Discount points are upfront fees paid to lower your interest rate:
- 1 point = 1% of loan amount
- Typically lowers rate by 0.25%
- Example: $350,000 loan, 1 point = $3,500 for ~0.25% lower rate
Points vs. No Points Example
Loan: $350,000 cash-out refinance
| Option | Rate | Points Cost | Monthly Payment | Break-Even |
|---|---|---|---|---|
| No Points | 6.75% | $0 | $2,270 | - |
| 1 Point | 6.5% | $3,500 | $2,212 | ~62 months |
| 2 Points | 6.25% | $7,000 | $2,155 | ~61 months |
When Points Make Sense
Pay points if you’ll:
- Keep the loan 7+ years (past break-even)
- Value payment stability
- Have cash upfront
Skip points if you’ll:
- Move or refinance within 5 years
- Prefer lower upfront costs
- Invest that money elsewhere
Our Calculator Includes Points
When using our calculator:
- Enter your expected discount points (0-3)
- We factor points cost into closing costs
- Break-even analysis includes point recovery
- See total cost with/without points
Points for Cash-Out Refinance
Points are less common with cash-out refinancing because:
- Larger loan amounts = higher point costs
- Higher rates to begin with
- Many prioritize low closing costs
Rule of thumb: If you’ll keep the loan 10+ years, points may save money. Otherwise, skip them.
Frequently Asked Questions
Should I pay points on a cash-out refinance?
Usually no. Points increase your already-high closing costs ($3,500 per point on a $350,000 loan). Since cash-out refinances often have higher rates and borrowers may not keep them 10+ years, the break-even (5+ years) often exceeds the time you’ll have the loan.

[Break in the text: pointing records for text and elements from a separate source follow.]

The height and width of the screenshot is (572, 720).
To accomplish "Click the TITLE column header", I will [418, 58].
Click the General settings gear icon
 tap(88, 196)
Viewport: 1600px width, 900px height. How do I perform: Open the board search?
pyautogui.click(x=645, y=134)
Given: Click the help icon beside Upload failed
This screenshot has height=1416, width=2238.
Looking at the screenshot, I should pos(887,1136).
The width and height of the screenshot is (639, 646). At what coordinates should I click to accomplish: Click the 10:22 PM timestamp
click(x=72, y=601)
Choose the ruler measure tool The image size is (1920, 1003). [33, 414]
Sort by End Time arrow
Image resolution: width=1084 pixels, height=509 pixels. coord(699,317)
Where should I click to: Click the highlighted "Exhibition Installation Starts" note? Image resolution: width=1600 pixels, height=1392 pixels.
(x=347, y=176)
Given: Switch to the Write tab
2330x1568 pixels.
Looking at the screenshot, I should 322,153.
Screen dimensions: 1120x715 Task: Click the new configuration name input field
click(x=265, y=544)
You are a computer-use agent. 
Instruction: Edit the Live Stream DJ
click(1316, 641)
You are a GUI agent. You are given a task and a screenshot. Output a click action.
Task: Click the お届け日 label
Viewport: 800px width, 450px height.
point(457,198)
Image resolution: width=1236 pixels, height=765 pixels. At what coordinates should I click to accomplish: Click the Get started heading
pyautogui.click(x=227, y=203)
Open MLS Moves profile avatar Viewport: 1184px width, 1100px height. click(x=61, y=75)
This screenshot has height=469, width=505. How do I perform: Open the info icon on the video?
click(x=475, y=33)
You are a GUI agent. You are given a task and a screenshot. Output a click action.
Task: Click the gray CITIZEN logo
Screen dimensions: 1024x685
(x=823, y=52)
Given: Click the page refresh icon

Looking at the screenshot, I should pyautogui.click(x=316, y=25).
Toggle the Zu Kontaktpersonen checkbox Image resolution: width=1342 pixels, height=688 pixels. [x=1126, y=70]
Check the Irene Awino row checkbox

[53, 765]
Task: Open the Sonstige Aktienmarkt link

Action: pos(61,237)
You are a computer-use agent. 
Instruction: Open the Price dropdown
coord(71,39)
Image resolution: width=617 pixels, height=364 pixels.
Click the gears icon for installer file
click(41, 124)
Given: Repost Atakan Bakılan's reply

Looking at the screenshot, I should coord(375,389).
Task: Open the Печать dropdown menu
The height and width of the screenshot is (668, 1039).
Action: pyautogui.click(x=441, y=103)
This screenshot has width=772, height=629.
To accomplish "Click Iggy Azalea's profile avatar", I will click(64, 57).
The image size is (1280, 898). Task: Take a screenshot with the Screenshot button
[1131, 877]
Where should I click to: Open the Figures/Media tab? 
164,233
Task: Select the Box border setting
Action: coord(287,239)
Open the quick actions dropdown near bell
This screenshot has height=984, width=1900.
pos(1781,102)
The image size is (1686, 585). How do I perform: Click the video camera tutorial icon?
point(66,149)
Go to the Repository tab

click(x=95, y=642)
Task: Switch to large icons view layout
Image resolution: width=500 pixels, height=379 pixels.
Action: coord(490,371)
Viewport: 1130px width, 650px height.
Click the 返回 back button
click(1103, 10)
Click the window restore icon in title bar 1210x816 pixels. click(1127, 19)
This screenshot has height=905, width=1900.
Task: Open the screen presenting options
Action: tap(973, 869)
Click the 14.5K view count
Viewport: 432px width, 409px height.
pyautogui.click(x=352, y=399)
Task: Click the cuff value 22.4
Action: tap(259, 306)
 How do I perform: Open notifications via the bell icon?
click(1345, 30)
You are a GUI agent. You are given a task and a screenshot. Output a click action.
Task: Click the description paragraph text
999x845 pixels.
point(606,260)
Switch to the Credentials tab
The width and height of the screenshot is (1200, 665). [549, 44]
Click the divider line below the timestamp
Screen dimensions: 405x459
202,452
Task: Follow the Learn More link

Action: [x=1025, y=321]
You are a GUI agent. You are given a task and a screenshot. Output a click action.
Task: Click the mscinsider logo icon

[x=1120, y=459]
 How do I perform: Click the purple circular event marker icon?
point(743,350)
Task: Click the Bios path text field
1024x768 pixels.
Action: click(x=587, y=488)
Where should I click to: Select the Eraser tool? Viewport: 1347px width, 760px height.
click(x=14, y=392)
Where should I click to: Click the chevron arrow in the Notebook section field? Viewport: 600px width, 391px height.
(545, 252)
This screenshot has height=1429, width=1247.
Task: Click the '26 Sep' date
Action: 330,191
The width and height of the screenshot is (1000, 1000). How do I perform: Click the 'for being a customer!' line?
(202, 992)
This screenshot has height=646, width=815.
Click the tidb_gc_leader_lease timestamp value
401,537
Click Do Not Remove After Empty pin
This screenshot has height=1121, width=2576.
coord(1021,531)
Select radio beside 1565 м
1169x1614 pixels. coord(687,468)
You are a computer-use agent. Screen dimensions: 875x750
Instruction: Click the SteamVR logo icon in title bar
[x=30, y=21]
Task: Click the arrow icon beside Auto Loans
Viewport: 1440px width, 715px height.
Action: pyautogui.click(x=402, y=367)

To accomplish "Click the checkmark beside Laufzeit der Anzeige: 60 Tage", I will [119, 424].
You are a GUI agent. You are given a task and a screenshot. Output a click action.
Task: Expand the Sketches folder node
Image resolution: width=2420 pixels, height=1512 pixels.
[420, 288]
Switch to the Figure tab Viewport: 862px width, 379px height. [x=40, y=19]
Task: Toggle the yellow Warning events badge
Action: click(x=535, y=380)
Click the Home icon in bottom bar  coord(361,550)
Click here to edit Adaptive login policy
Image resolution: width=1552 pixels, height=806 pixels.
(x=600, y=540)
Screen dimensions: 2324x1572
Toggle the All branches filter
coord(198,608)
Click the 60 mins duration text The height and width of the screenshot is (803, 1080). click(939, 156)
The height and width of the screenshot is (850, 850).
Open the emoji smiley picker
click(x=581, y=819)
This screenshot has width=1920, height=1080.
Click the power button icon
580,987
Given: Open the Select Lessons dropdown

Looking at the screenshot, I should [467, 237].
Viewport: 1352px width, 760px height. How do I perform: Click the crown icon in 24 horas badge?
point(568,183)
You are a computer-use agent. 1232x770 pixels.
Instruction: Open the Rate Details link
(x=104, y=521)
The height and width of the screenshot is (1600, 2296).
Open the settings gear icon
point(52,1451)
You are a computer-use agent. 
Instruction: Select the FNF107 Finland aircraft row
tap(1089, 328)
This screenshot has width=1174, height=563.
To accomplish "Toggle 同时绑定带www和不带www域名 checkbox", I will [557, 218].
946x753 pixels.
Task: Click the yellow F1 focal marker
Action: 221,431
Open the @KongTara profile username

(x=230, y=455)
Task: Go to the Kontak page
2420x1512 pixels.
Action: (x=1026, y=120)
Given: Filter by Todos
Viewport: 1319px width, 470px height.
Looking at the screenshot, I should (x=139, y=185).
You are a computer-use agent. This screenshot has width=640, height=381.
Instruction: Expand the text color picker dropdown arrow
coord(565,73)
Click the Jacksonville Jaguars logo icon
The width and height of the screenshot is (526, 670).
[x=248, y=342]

How do I calculate if points are worth it?
Divide the point cost by the monthly savings: Break-Even (months) = Points Cost ÷ Monthly Savings. If 1 point costs $3,500 and saves $58/month, break-even is 60 months (5 years). Only pay points if you’ll keep the loan past the break-even.
Are mortgage points tax deductible?
Yes, mortgage points are generally tax deductible in the year you pay them for a purchase mortgage. For refinances, points must be deducted over the life of the loan. Consult a tax professional for your specific situation.